*Exercise brief*
In the records below, take the line with "This screenshot has width=871, height=742." and all lines after it, and copy them exactly, pictures excluded.

*Material to process*
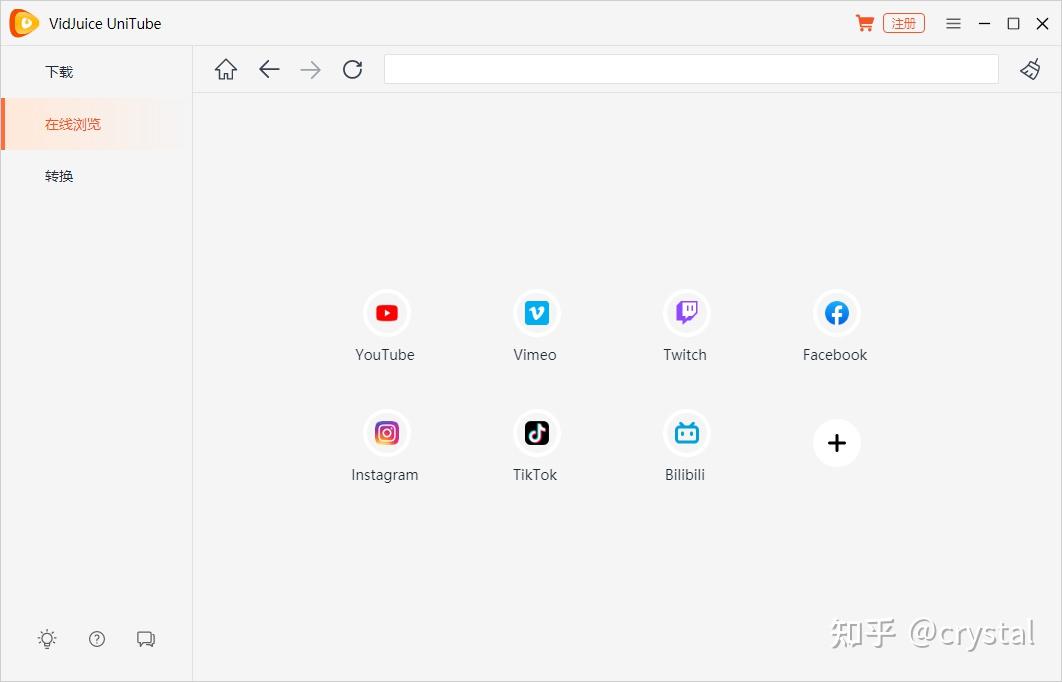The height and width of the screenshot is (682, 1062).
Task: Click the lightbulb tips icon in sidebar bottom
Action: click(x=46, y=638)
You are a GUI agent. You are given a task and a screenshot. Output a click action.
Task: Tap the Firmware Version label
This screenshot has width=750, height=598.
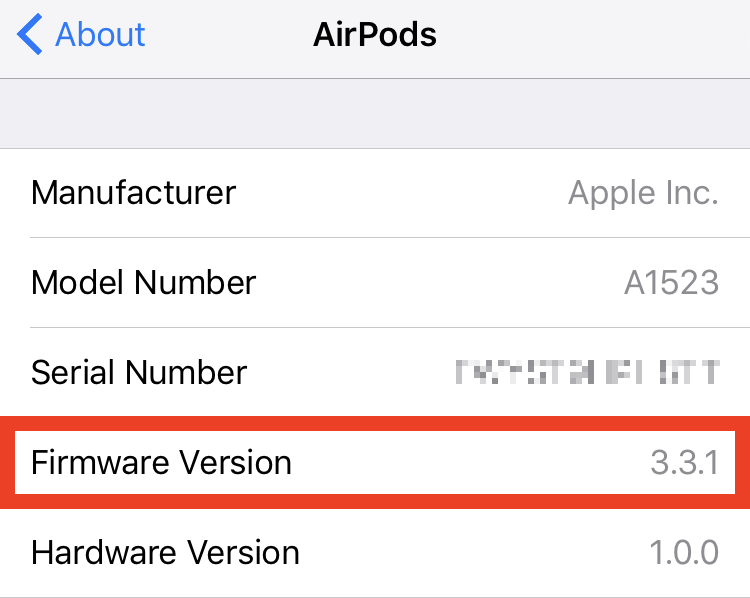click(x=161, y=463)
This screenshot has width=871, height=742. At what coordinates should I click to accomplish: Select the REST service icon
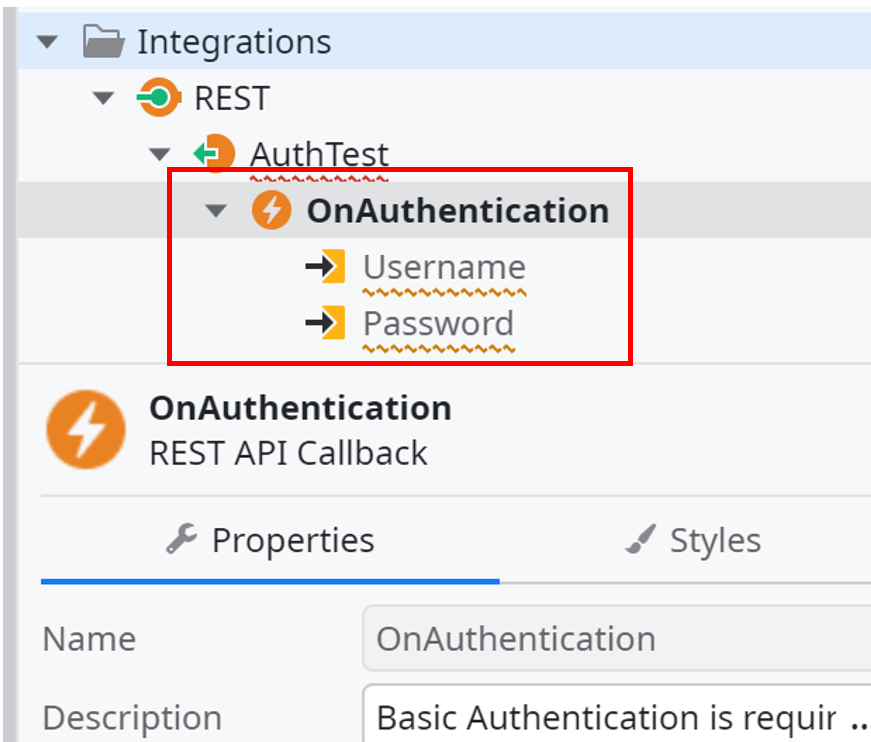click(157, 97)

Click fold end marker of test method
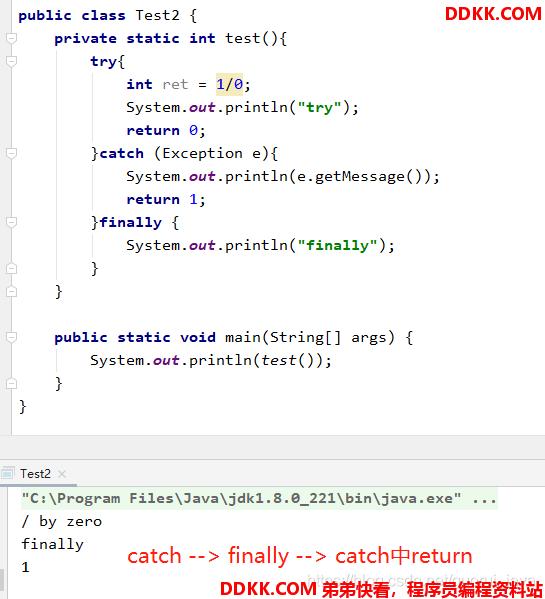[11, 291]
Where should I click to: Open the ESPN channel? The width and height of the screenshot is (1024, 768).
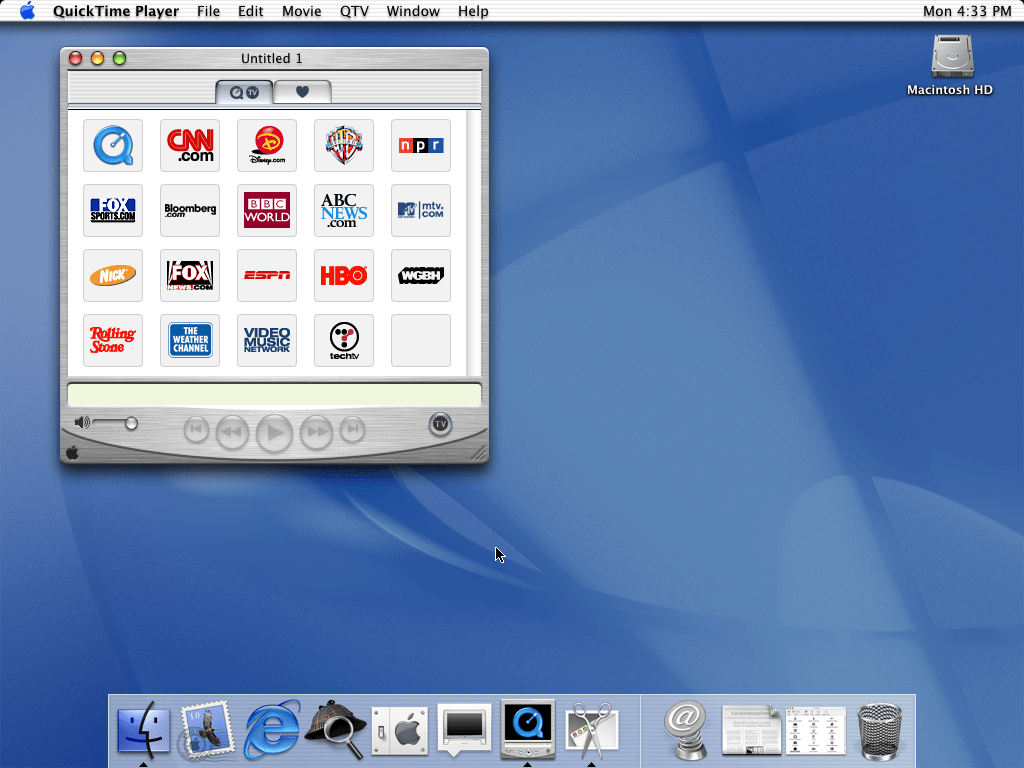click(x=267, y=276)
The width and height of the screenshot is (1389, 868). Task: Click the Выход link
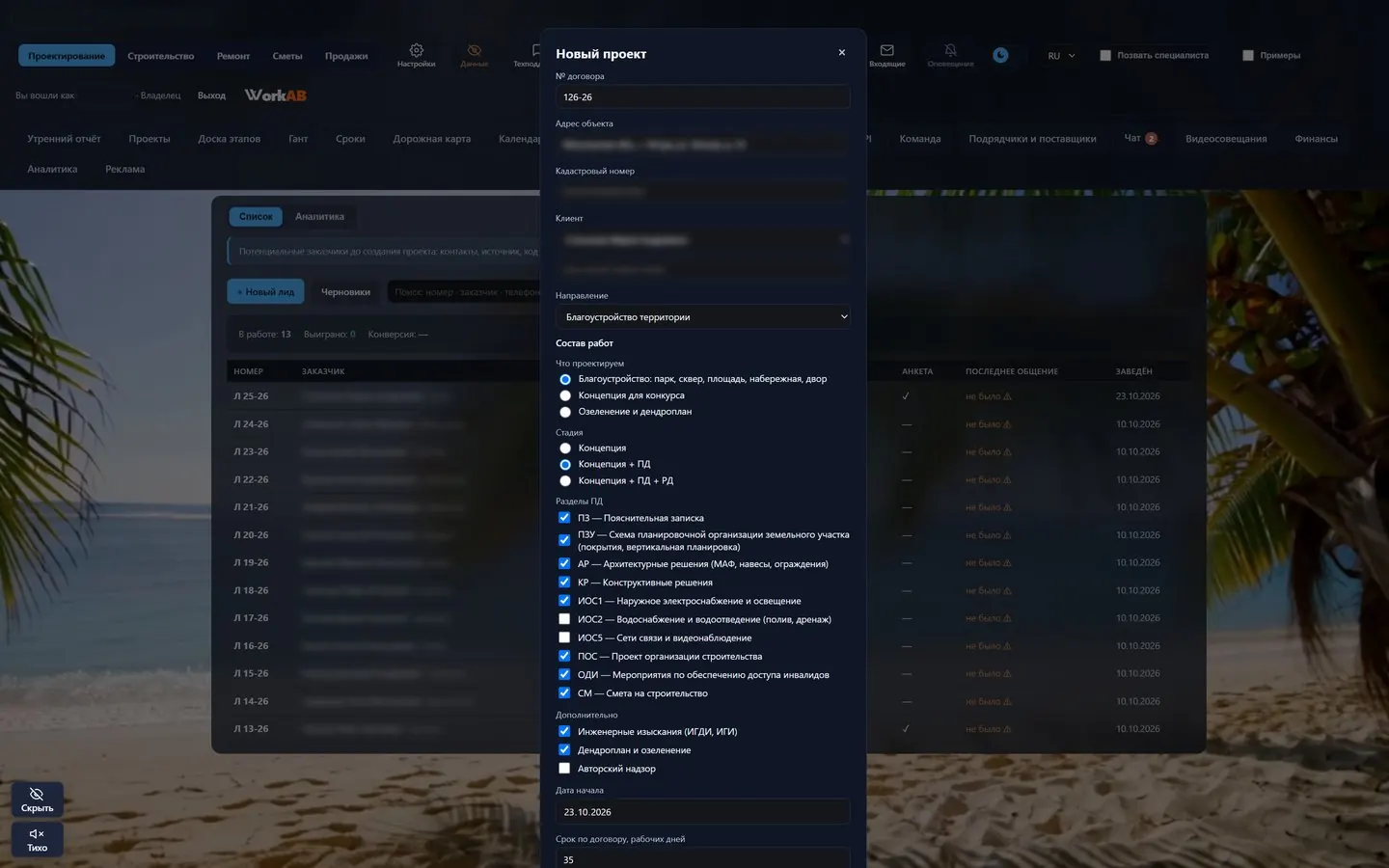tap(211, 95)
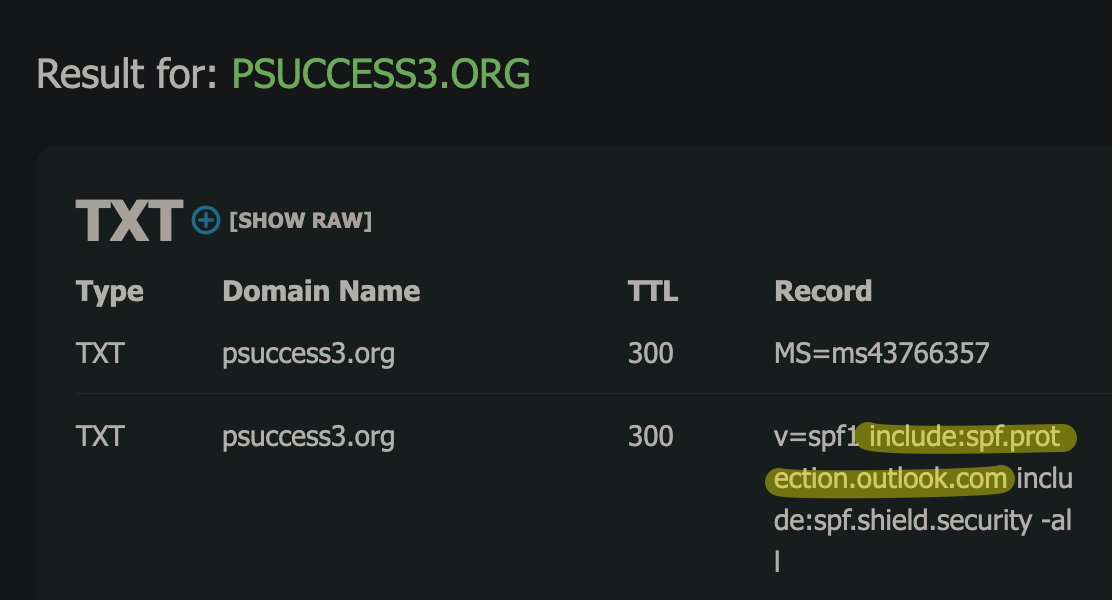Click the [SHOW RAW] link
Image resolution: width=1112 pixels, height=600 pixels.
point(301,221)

*Task response*
This screenshot has width=871, height=742. At what coordinates should I click to accomplish: Select the REST service icon
click(157, 97)

Click fold end marker of test method
[11, 291]
Where should I click to: Open the ESPN channel? The width and height of the screenshot is (1024, 768).
click(x=267, y=276)
The width and height of the screenshot is (1389, 868). Task: Click the Выход link
tap(211, 95)
Click the [SHOW RAW] link
Image resolution: width=1112 pixels, height=600 pixels.
point(301,221)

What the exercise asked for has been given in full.